The case demonstrates the system's advantages in utilizing preference, recognizing intention dynamically, resolving conceptual ambiguity, providing explainability, and achieving a synergy between preference and intention. While challenges remain in real-world application, the deep semantic-driven approach shows great potential.
7. Conclusion
This research, based on Yucong Duan's DIKWP cognitive model, has conducted an in-depth exploration and framework design for the key issue in tourism management systems: how to intelligently distinguish and handle tourist preferences and travel intentions. We have clarified the conceptual differences, proposed a DIKWP mapping framework for both, and outlined an intelligent tourism system architecture based on the DIKWP×DIKWP interaction model.
The main theoretical contribution lies in providing a formal distinction between preference and intention within a cognitive framework, offering a novel perspective for understanding tourist decision-making. The practical implications are demonstrated through a simulated case, showing how this approach can lead to more accurate, personalized, and trustworthy recommendations, ultimately enhancing the user experience.
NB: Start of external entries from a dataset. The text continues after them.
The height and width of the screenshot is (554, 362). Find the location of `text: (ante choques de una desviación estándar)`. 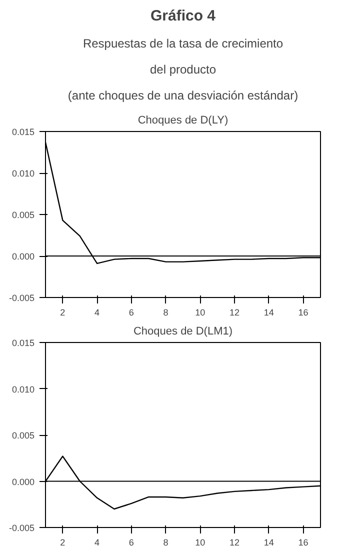

text: (ante choques de una desviación estándar) is located at coordinates (183, 95).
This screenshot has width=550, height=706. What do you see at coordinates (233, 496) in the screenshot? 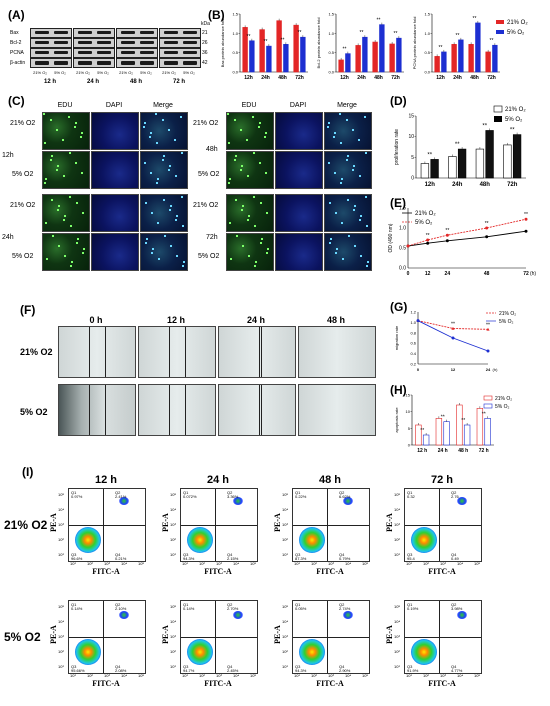
I see `quadrant-value: 3.36%` at bounding box center [233, 496].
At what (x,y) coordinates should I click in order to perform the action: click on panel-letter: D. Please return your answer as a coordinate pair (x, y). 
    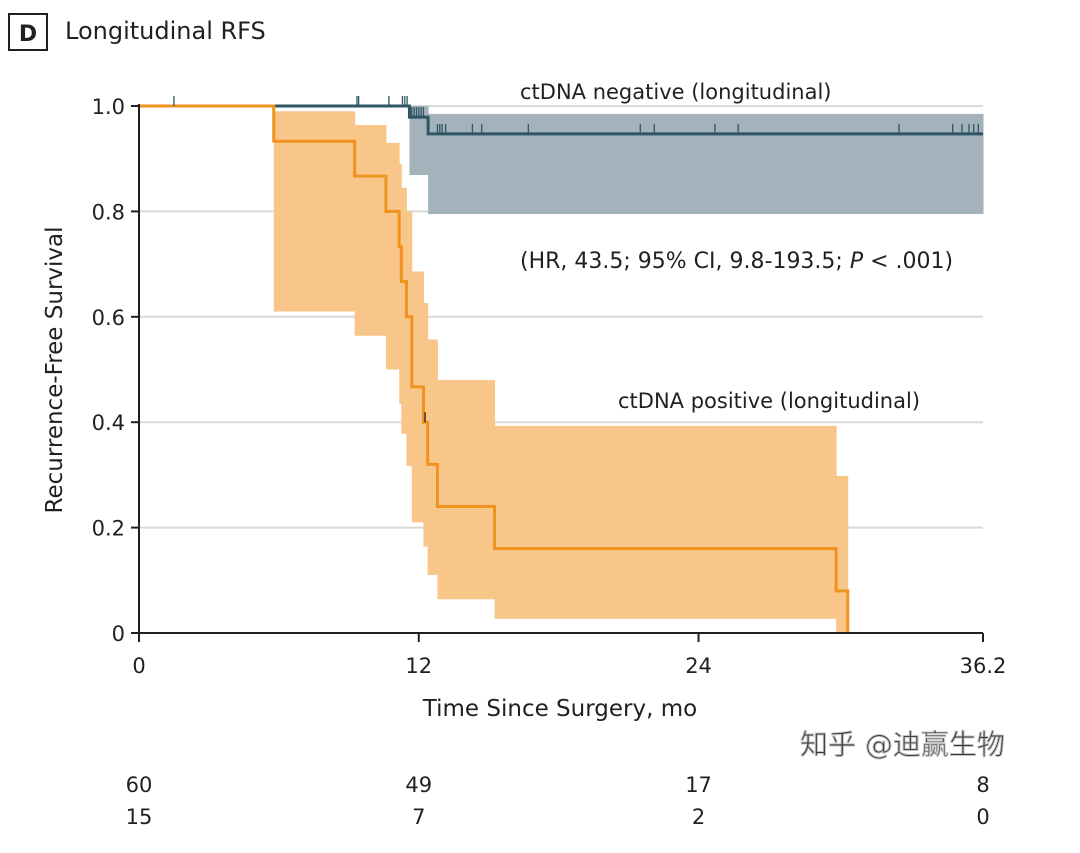
    Looking at the image, I should click on (28, 34).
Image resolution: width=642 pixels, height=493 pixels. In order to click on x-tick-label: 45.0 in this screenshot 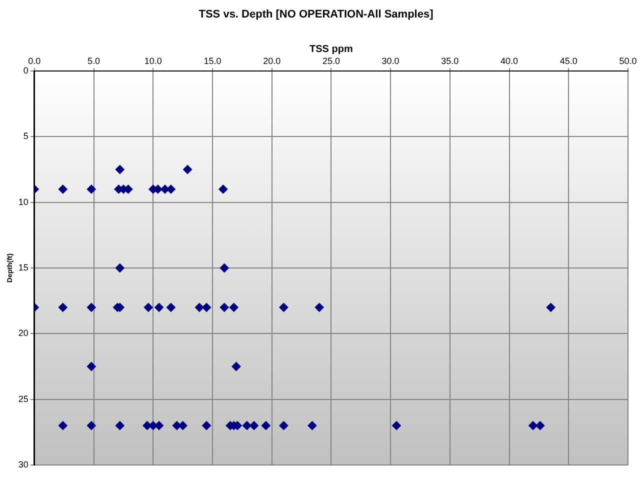, I will do `click(569, 61)`.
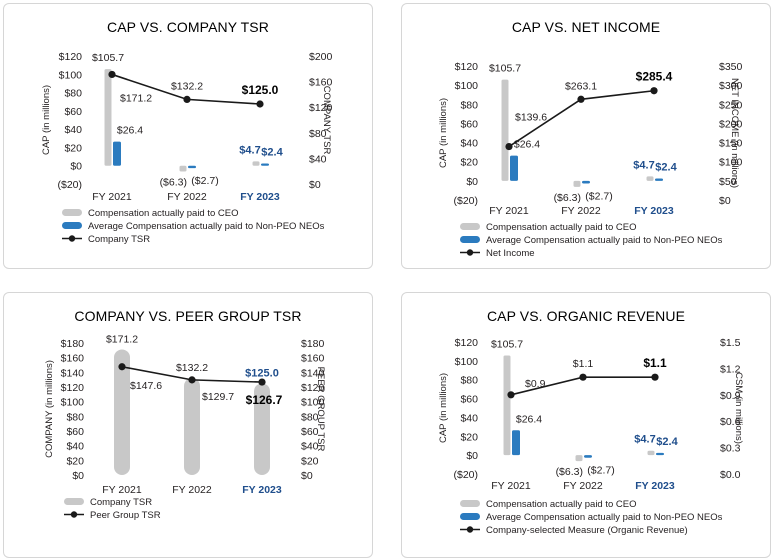  I want to click on line-data-label: $129.7, so click(218, 397).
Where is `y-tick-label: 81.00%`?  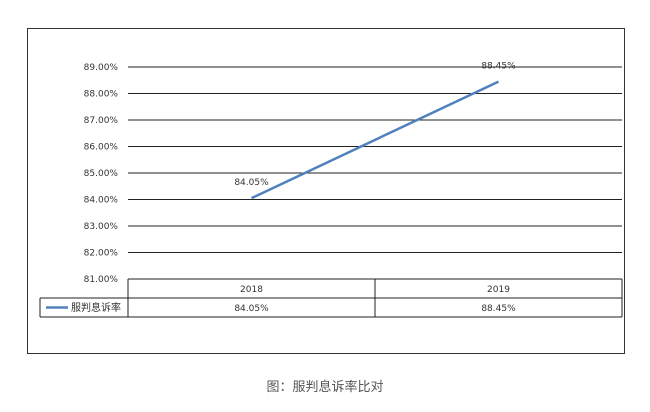 y-tick-label: 81.00% is located at coordinates (102, 280).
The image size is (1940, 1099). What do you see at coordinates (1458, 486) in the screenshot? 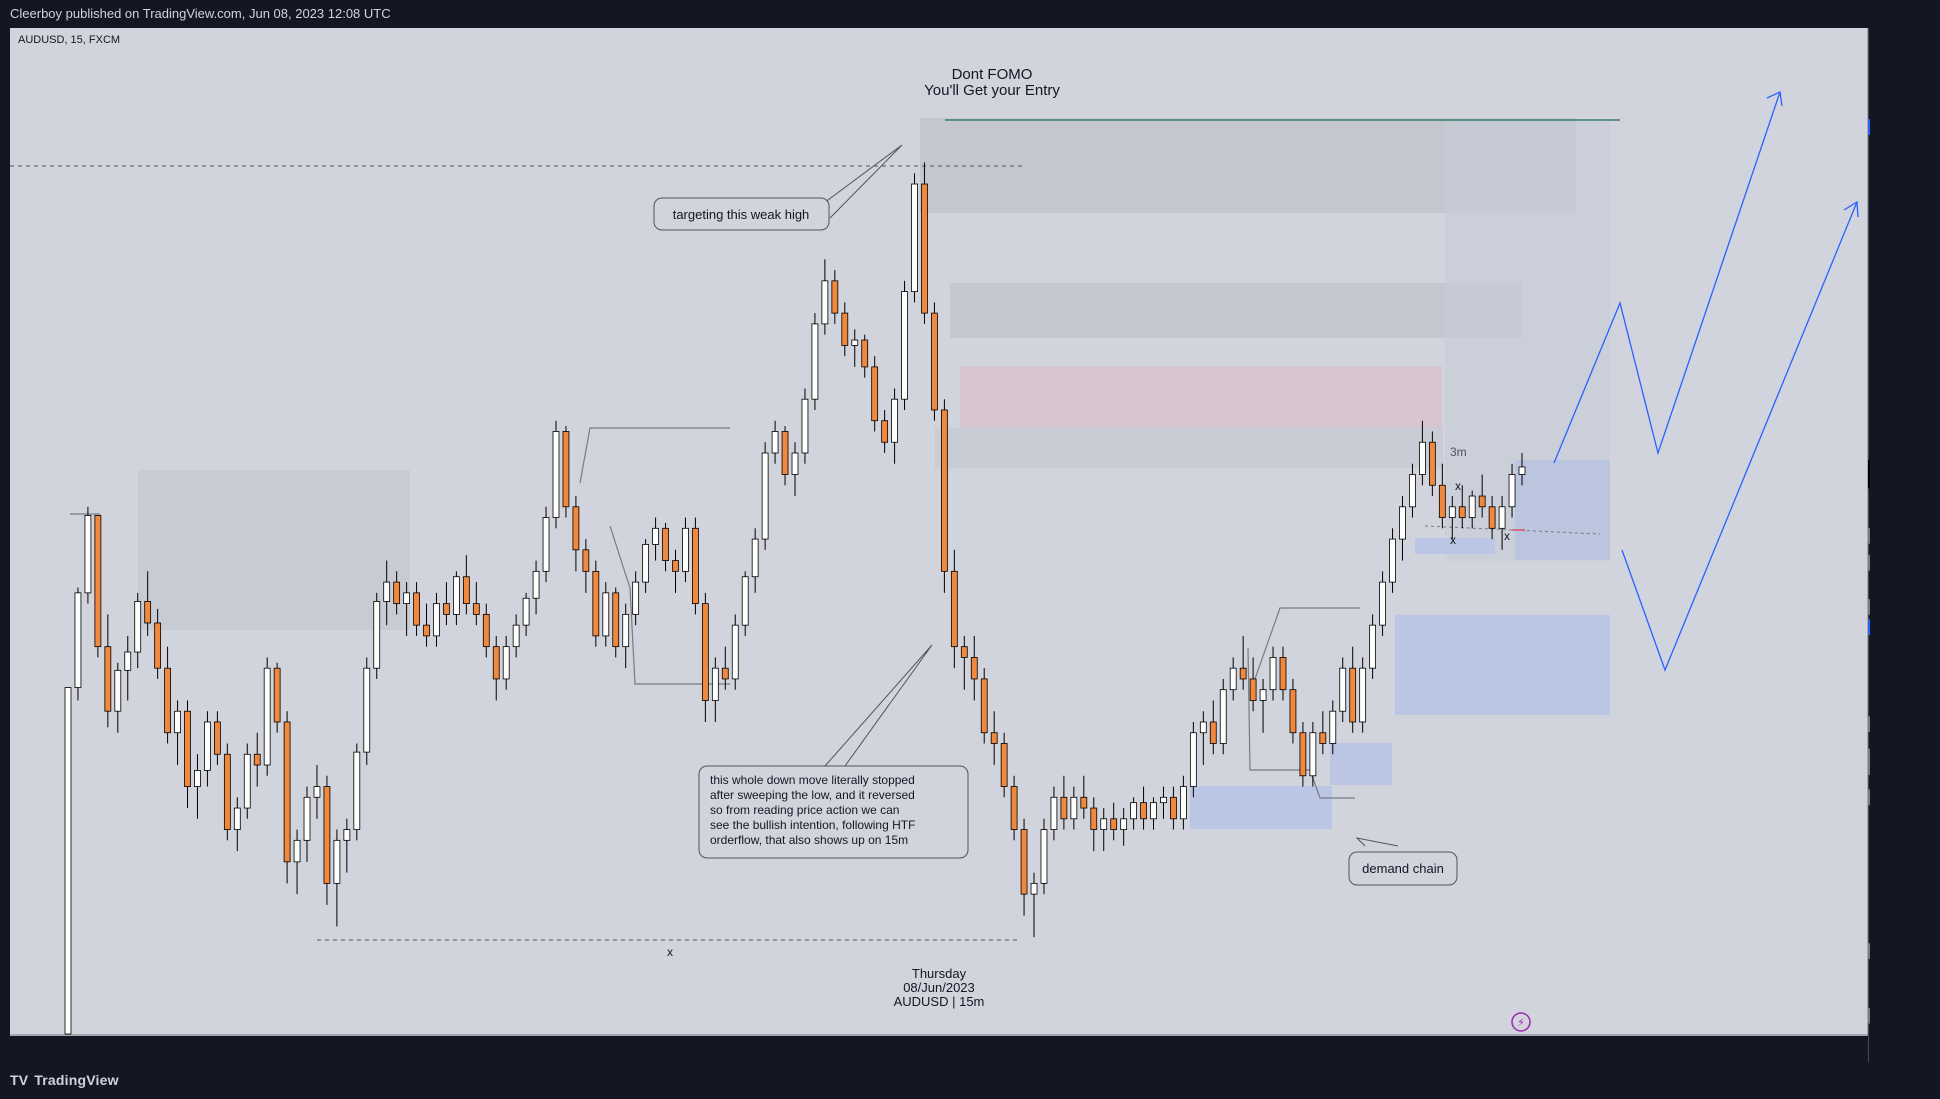
I see `x-mark-2: x` at bounding box center [1458, 486].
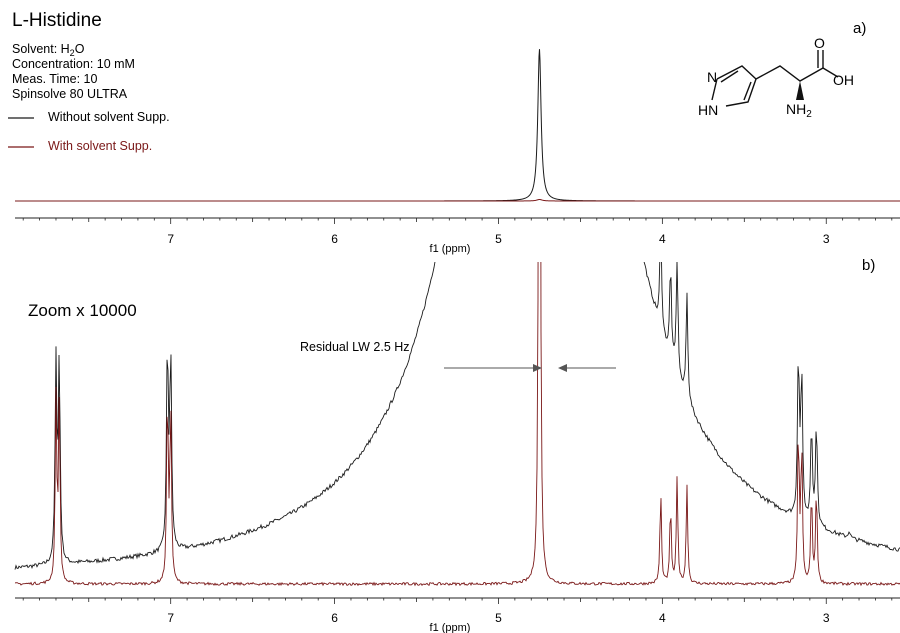 The width and height of the screenshot is (900, 633). I want to click on panel-b-tick-label: 5, so click(498, 618).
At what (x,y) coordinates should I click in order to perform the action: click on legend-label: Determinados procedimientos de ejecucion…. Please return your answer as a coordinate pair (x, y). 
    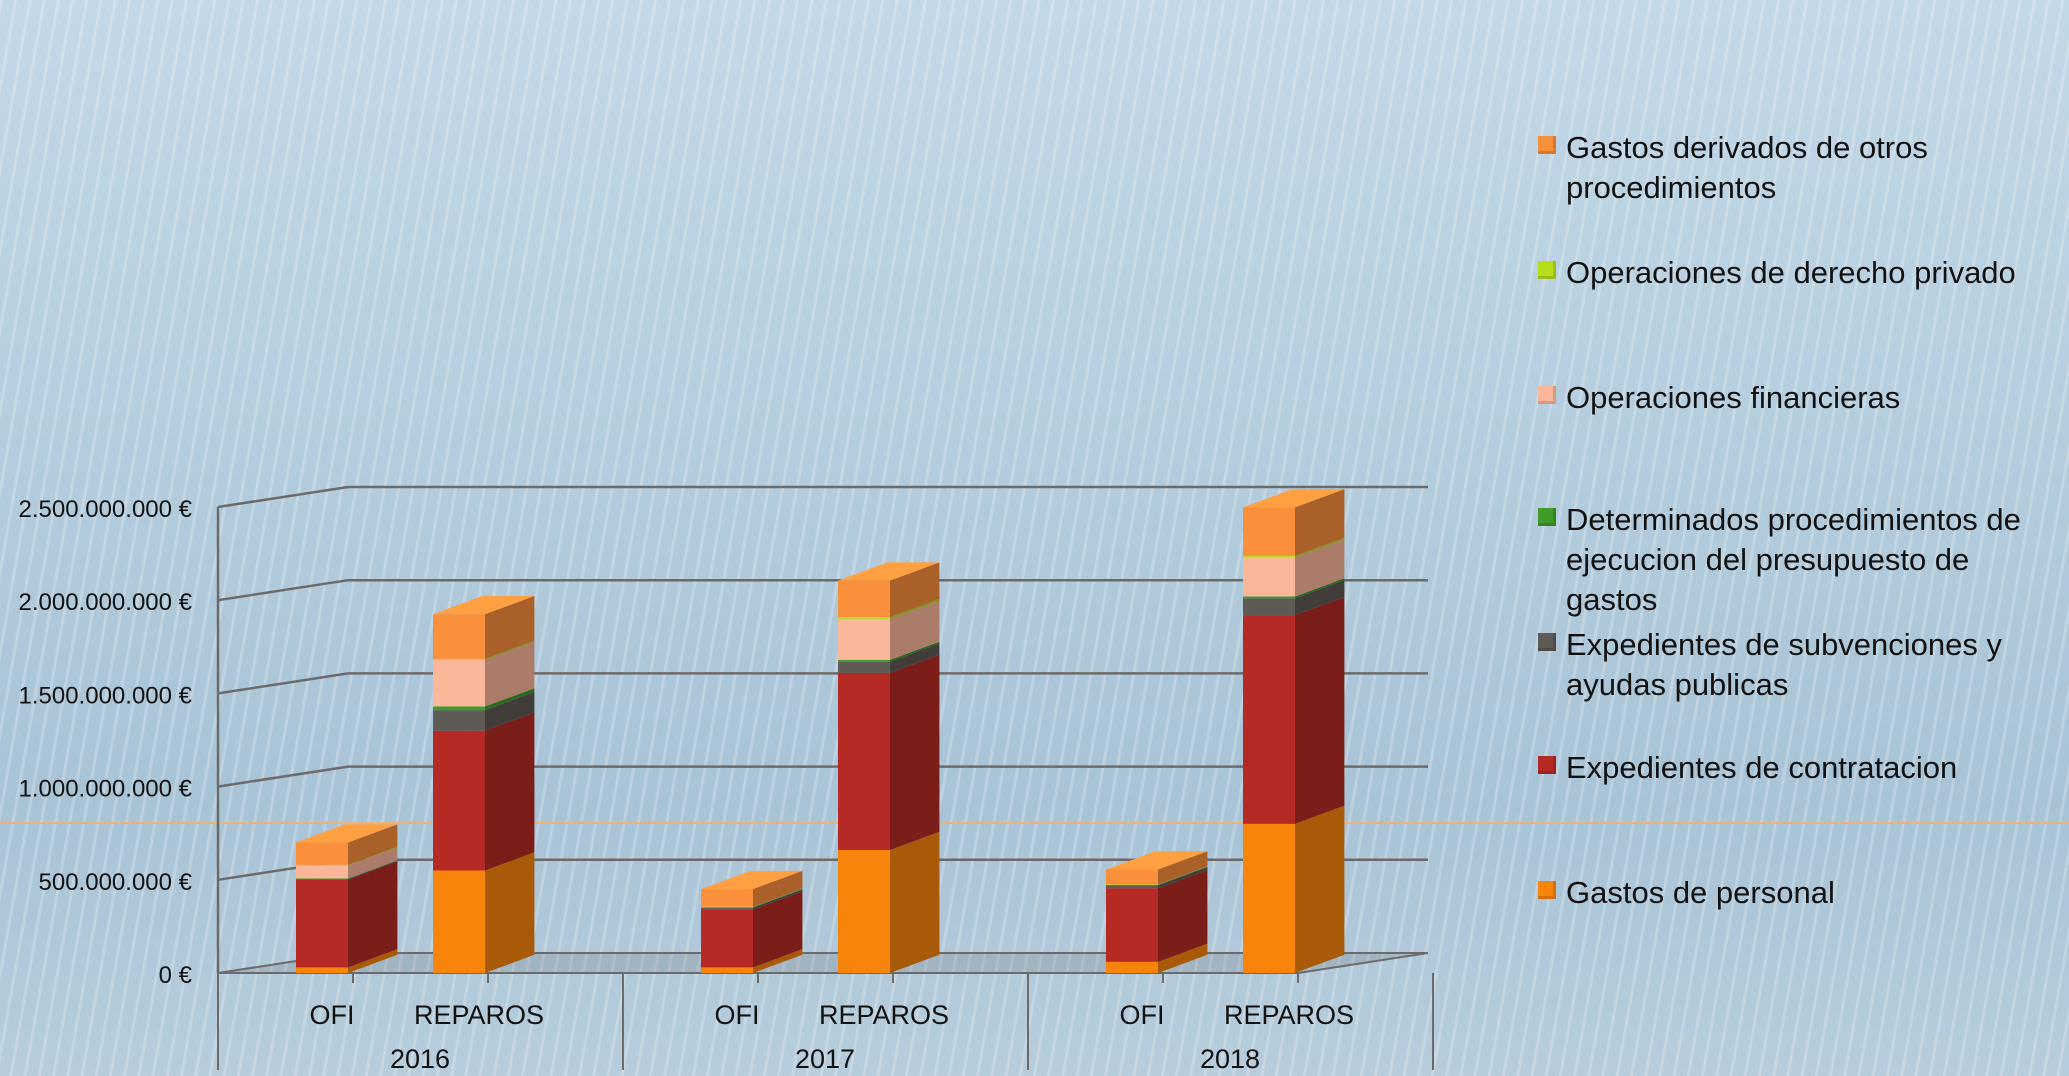
    Looking at the image, I should click on (1794, 560).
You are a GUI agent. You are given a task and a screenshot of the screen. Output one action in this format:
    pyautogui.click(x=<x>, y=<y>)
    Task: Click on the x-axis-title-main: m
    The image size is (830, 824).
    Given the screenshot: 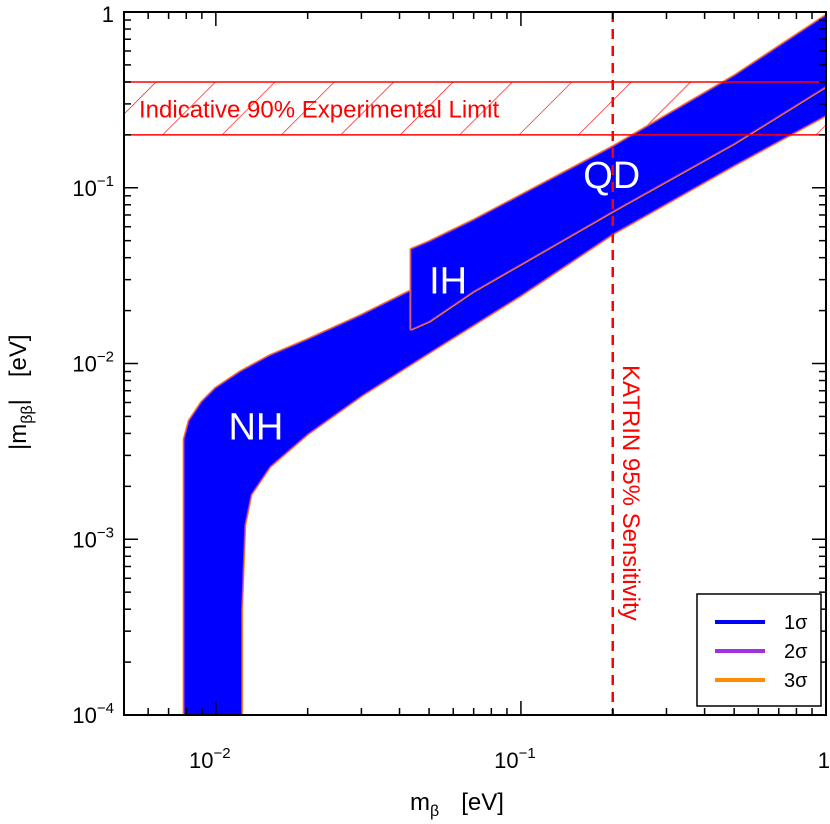 What is the action you would take?
    pyautogui.click(x=420, y=802)
    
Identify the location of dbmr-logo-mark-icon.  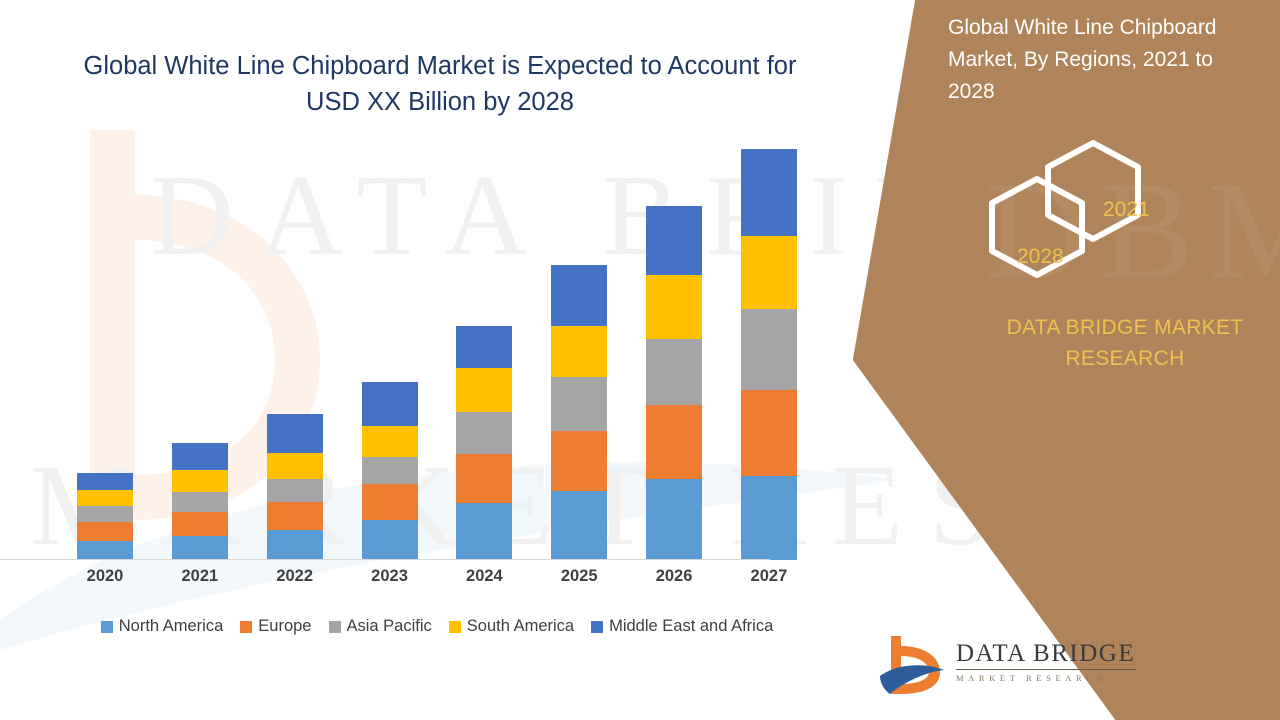
(912, 665).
Future work will involve user studies to validate the model, development of a prototype system for empirical testing, optimization of the DIKWP×DIKWP semantic matching algorithms, and extending the application of this framework to other service domains. In conclusion, the preference-intention distinction mechanism based on the DIKWP model injects new vitality and intelligence into smart tourism management, paving the way for a new era of personalized services that are more aligned with human cognition and values.
A list of references was provided in the original document.